Support for life’s “key” moments.

November 29, 2011

How to Confront with Skill and Confidence: 7 Tips

We defy augury; there is a special providence in the fall of a sparrow. If it be now, 'tis not to come; if it be not to come, it will be now; if it be not now, yet it will come: the readiness is all.
-- Hamlet, Act 5, Scene ii, William Shakespeare
 

A friend stopped me on the way out of the locker room. Concerned about a fellow exerciser's habit of not wiping down the equipment after using it, she asked me if I thought she should say something. She thought about going to the facility manager, but the word tattle-tale came to mind. What should she do?

These kinds of questions arise in almost every workshop:

  • My coworker takes a longer lunch than the rest of us, and I have to cover.
  • He never replaces the files. He just expects someone else to pick up after him.
  • Everyone else plays by the rules! Why can’t they?

Because confrontation is difficult, these conversations seldom take place with the one person who counts. Why?

 

  • We don’t want to seem picky or pefectionistic.
  • We’re fearful about the possible consequences with someone we see every day.
  • We wonder if it’s our place to speak. Why doesn’t someone else do it?
  • We don’t think we have the confidence or skill.

If you're contemplating confronting a coworker, friend, family member, or even someone you don't know very well, this 7-step checklist will help you address the issue respectfully and take care of yourself in the bargain.

How to Confront With Skill and Confidence:  7 Tips

#1) Keep it Safe

Analyze your purpose for bringing the problem up.
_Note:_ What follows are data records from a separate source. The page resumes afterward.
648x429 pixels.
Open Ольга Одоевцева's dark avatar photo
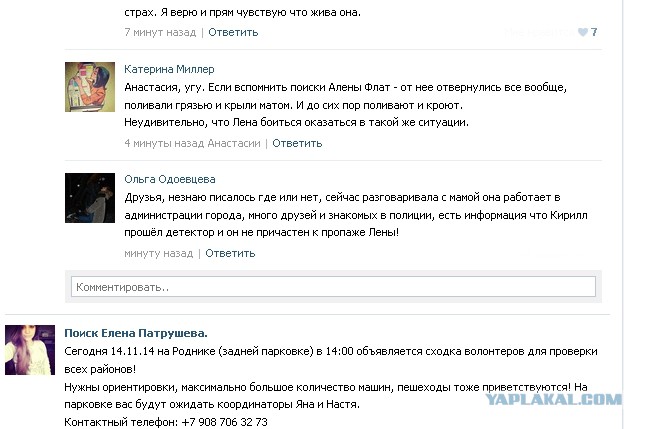(x=90, y=198)
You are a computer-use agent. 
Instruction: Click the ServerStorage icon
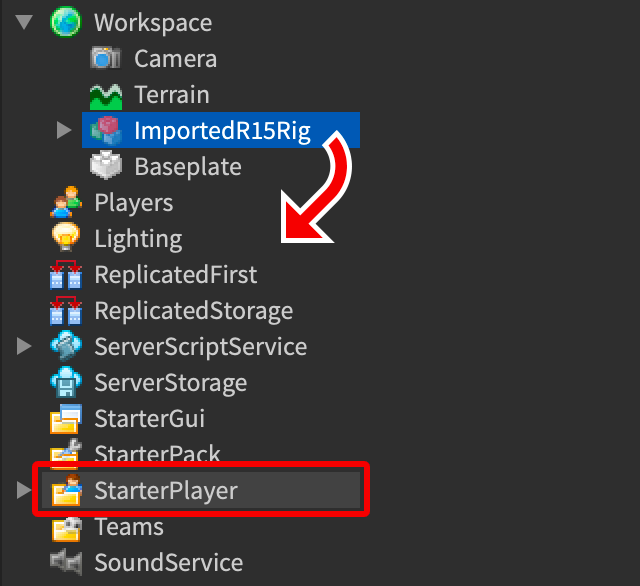pos(66,383)
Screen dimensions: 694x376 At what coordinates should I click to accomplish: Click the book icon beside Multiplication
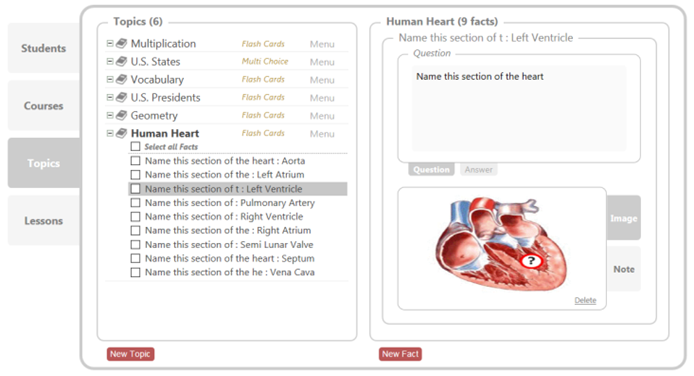[x=121, y=43]
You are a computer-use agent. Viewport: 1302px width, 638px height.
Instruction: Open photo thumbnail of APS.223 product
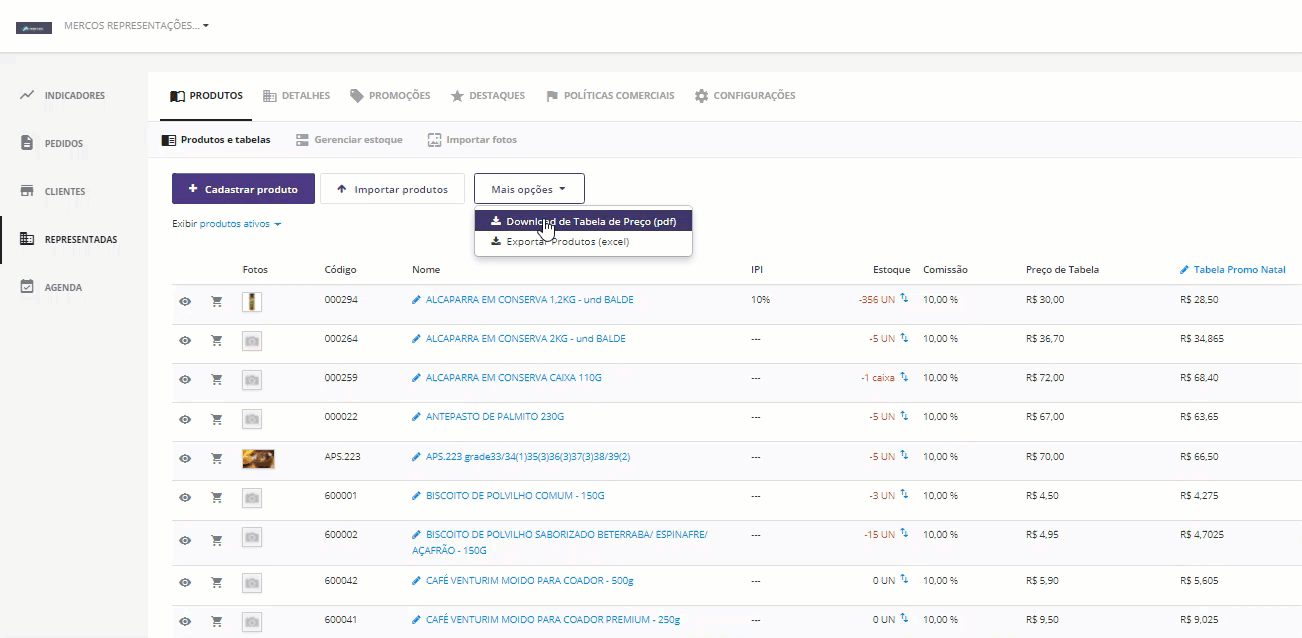pos(258,458)

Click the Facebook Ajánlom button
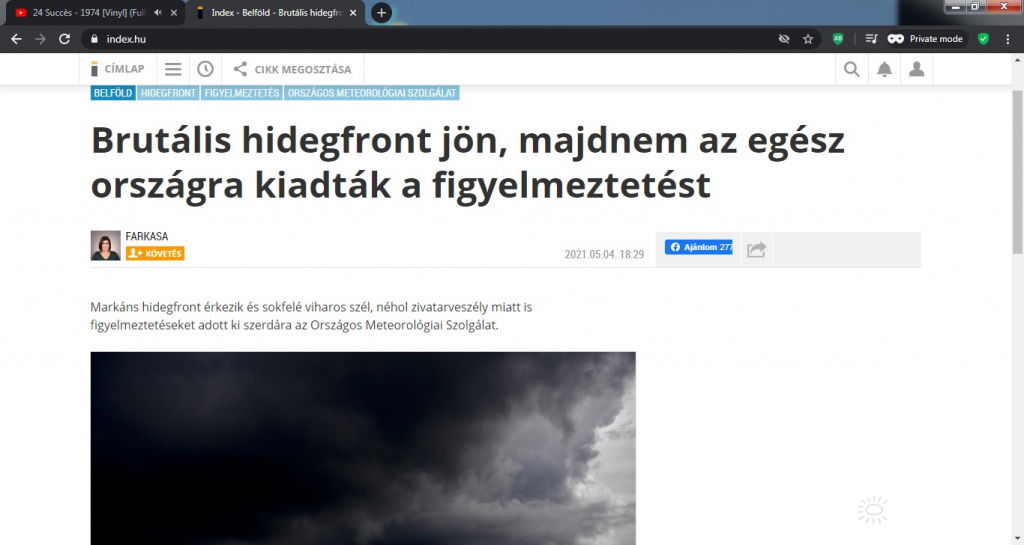coord(699,247)
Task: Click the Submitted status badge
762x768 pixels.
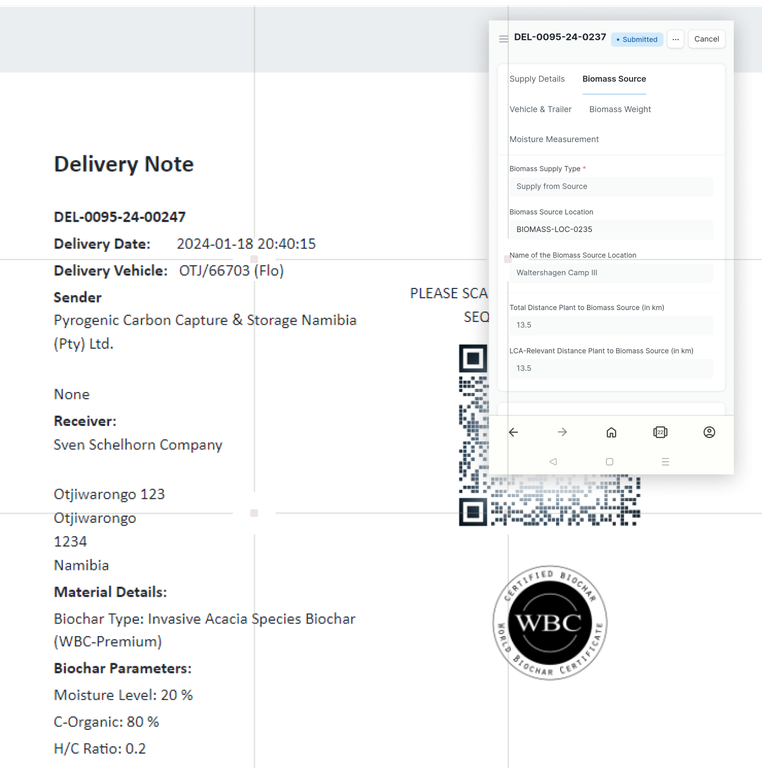Action: point(637,39)
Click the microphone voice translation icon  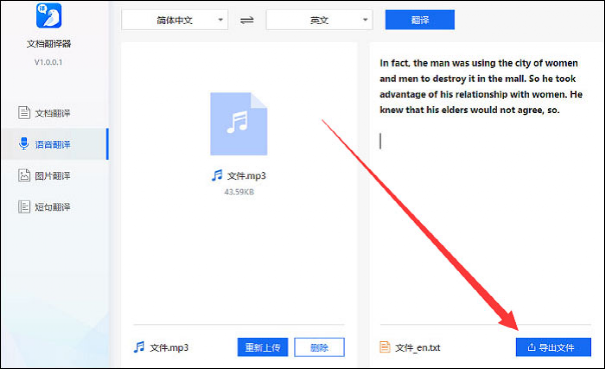click(x=24, y=144)
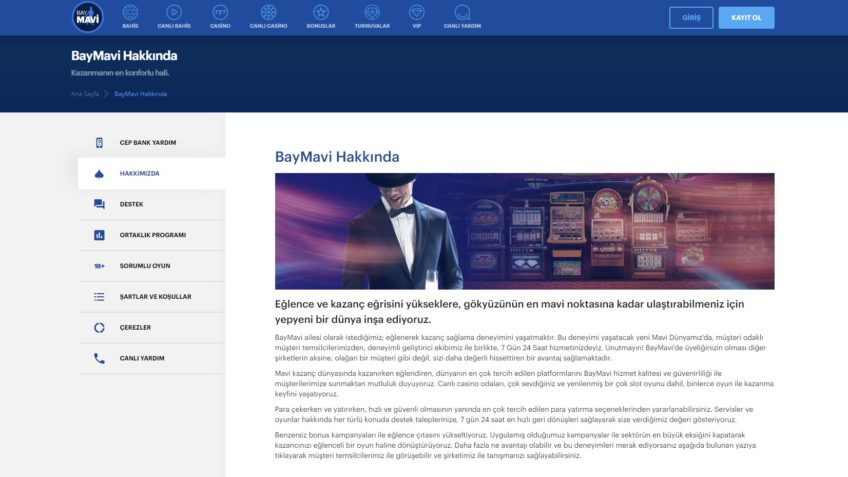Open Ortaklık Programı sidebar item
The width and height of the screenshot is (848, 477).
click(x=152, y=235)
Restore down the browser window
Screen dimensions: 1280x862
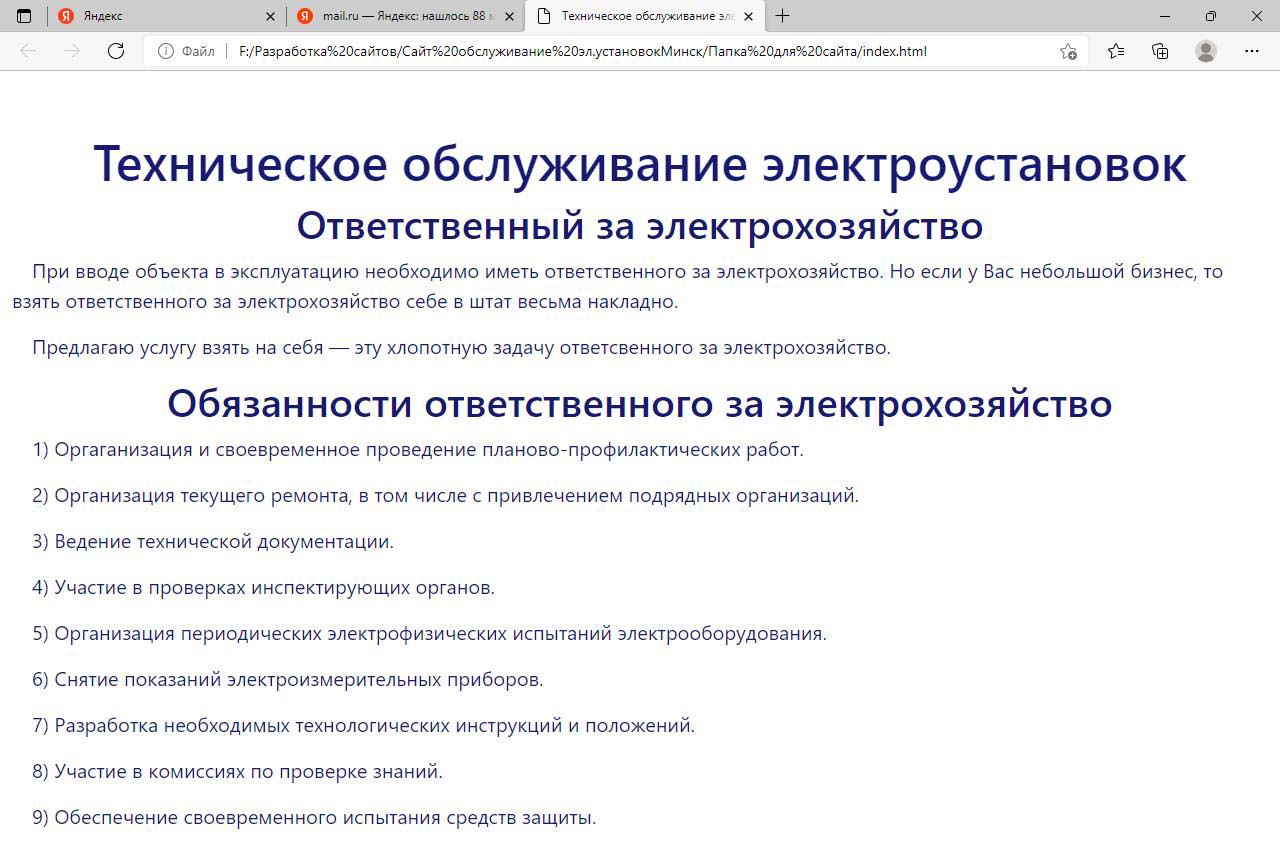coord(1211,16)
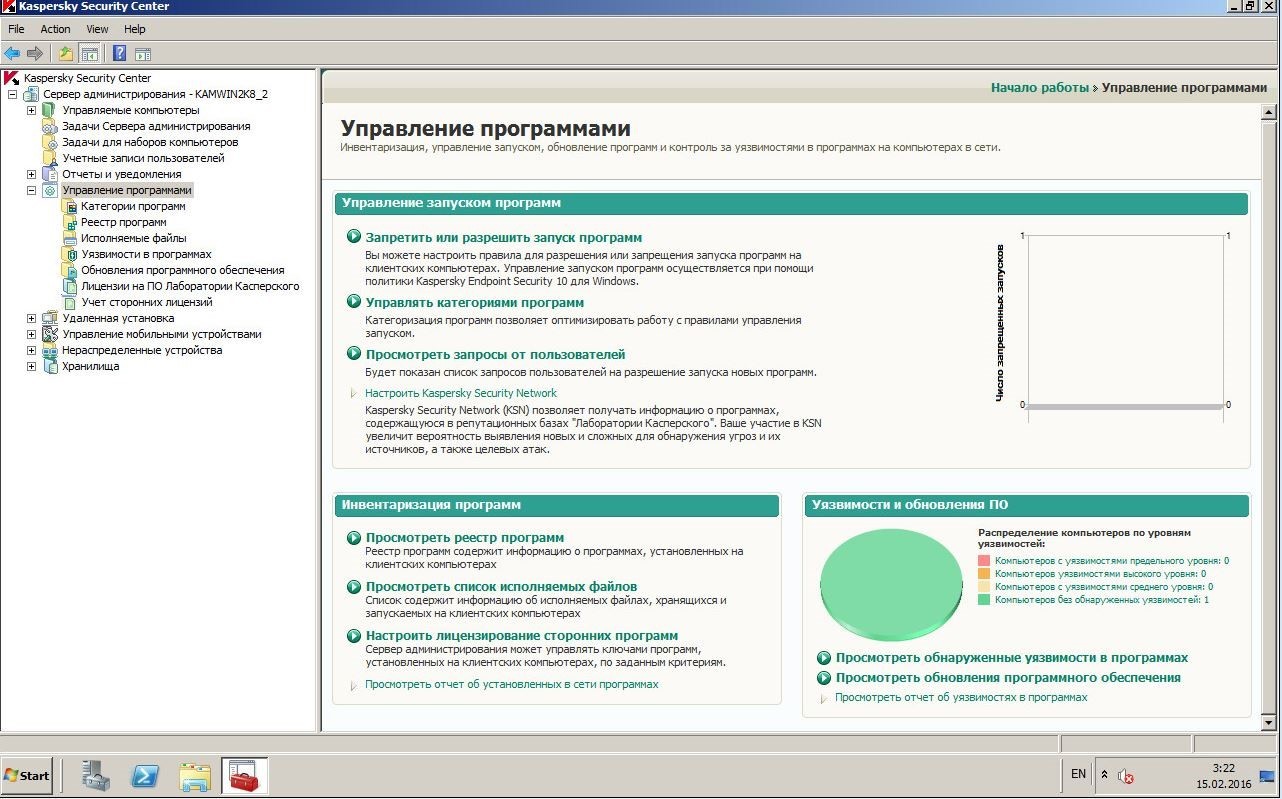Click the blue Help icon in the toolbar

point(119,54)
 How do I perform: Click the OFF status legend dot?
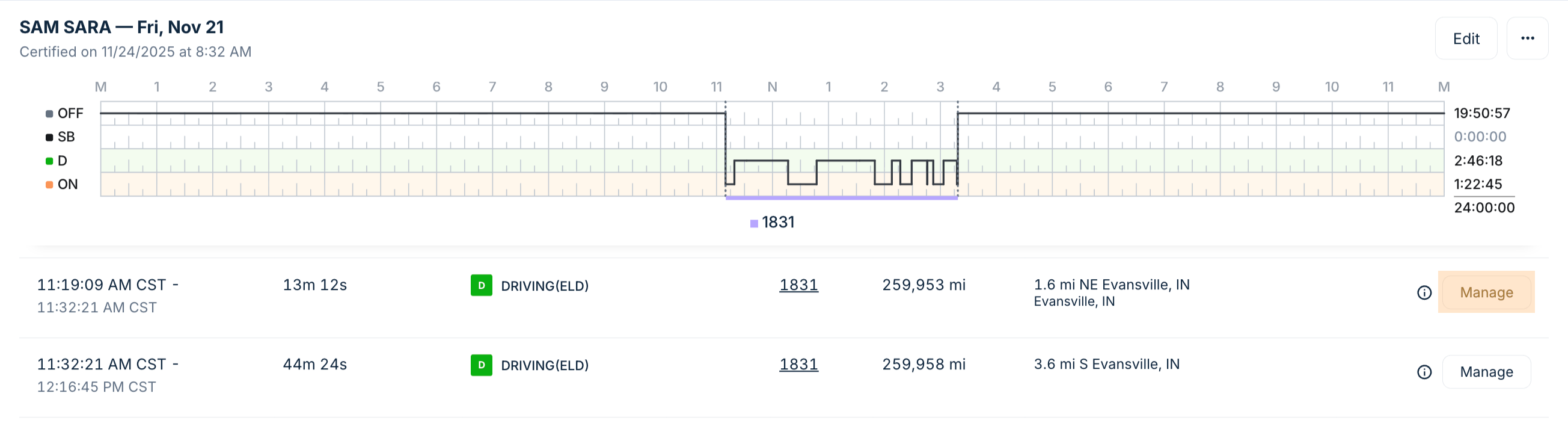coord(49,114)
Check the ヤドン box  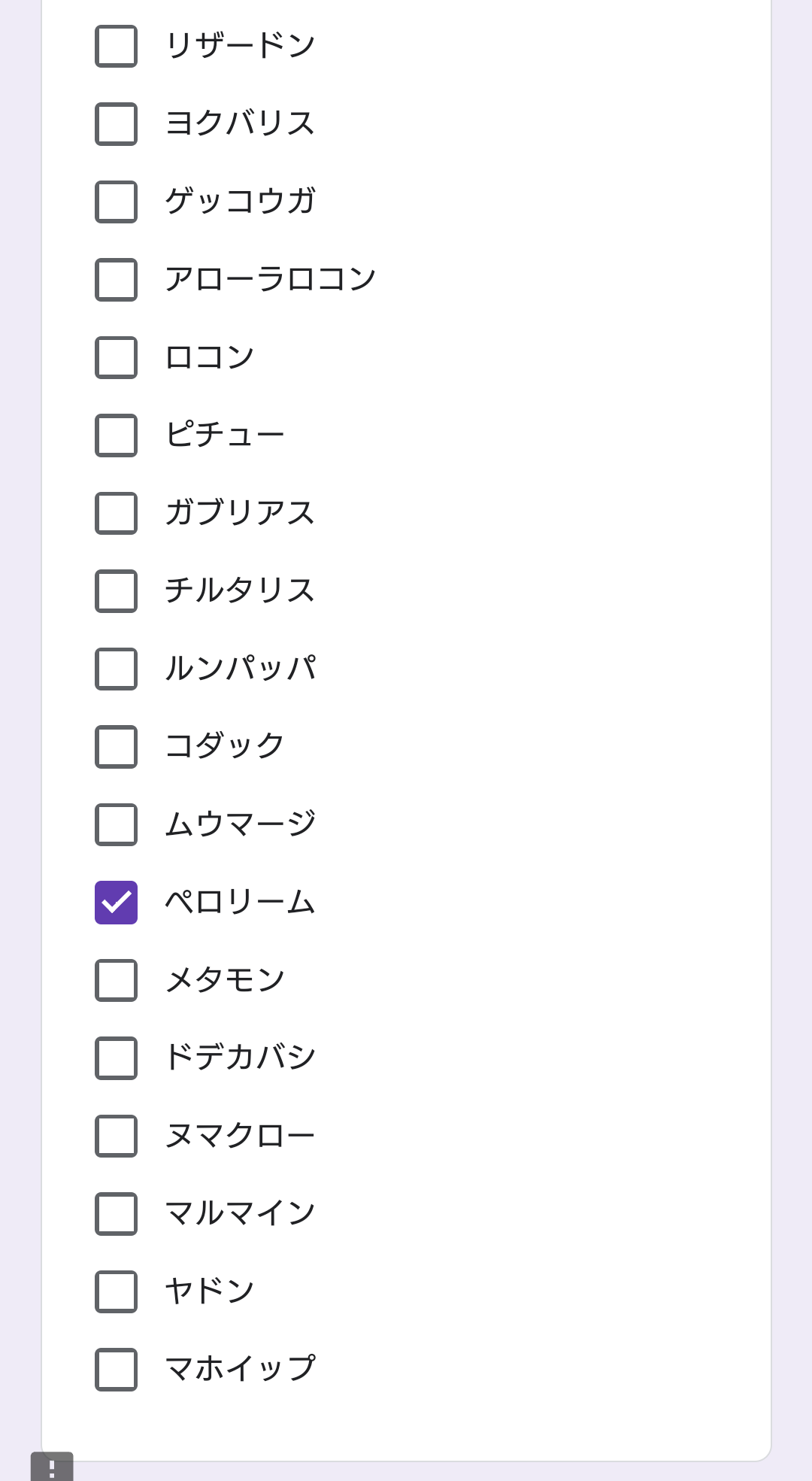point(116,1291)
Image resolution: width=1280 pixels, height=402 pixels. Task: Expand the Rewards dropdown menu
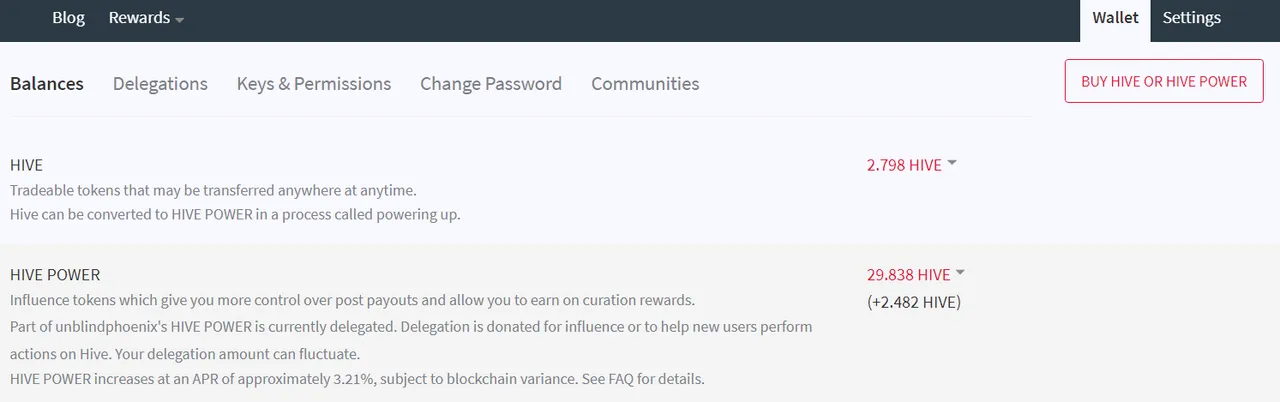[x=146, y=18]
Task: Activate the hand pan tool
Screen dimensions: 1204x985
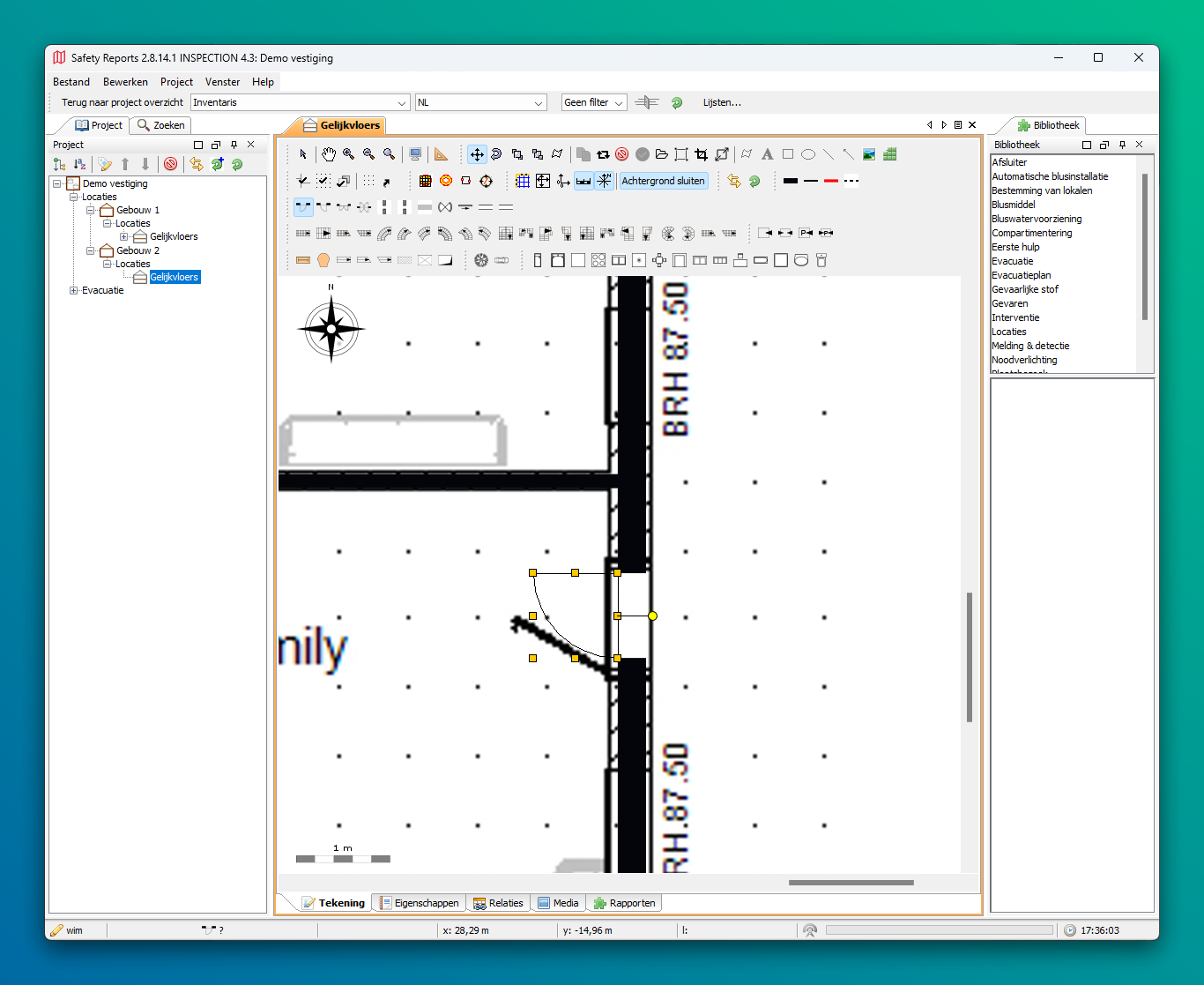Action: (328, 154)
What do you really want?

  • A healthier facility?
  • A fairer, more cooperative workplace?
  • More direct communication?

As you clarify your hopes for the confrontation, things often fall into place.

#2) Don’t Assume They Know

Hard as it is to believe, your gym buddy may not know how to clean the equipment or that it's expected. Maybe your coworker assumes lunchtime is flexible or is so used to having others pick up after him, he doesn’t notice when you do.

#3) Imagine a Positive Outcome

Don’t assume the other person will have a negative reaction. He/she may not see the behavior as antagonizing and might be grateful for ways to be more of a team player.

#4) Stay Curious

Another key to keeping things safe is to adopt an attitude of curiosity. Choosing this non-verbal stance when things get sticky makes life so much easier. Instead of, “How rude!” think, “How interesting!”

#5) Describe the Gap

A simple 3-step strategy from the book, Crucial Confrontations, is called “Describe the Gap":

  • Describe what you see.
  • Describe the expectation.
  • Ask about the “gap” between the two.

For example, “I notice you don’t wipe down the machine after you use it, and the expectation is that we do. I’m curious why you don’t.” Or just: “I notice you don’t wipe down the machine after using it." The question (Why not?) is implied.

#6) Be direct

To confront with skill and confidence, start by talking to the person who can solve the problem. Be specific. Use an I-Statement. Focus on the behavior and its impact. Be respectful, courteous, and direct.

#7) The Readiness Is All

Fears about what might happen are usually nebulous and unfounded, but they stop us nonetheless. The key is to be ready for whatever may come. And the key to being ready is to sort through the possible outcomes. Anticipate the best, and be prepared for anything. If the person has a huge emotional reaction, know they had other options. Their reaction has everything to do with their internal process and little to do with you. Stand to the side, and watch the emotional energy go by.

Sometimes we get so worked up about these seemingly difficult conversations that we make them harder. Or we stay silent when speaking up might influence the environment for the better.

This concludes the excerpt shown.